____ GIVEN ENTRIES

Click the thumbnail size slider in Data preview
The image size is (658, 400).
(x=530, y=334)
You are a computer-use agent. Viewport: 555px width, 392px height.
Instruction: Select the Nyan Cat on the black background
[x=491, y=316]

________

» **PROBLEM TO SOLVE**
Exactly and only the lines from the line containing "The image size is (658, 400)." through the final line of the records above must be returned.

» **SOLUTION FOR THIS EXERCISE**
The image size is (658, 400).
(x=530, y=334)
You are a computer-use agent. Viewport: 555px width, 392px height.
Instruction: Select the Nyan Cat on the black background
[x=491, y=316]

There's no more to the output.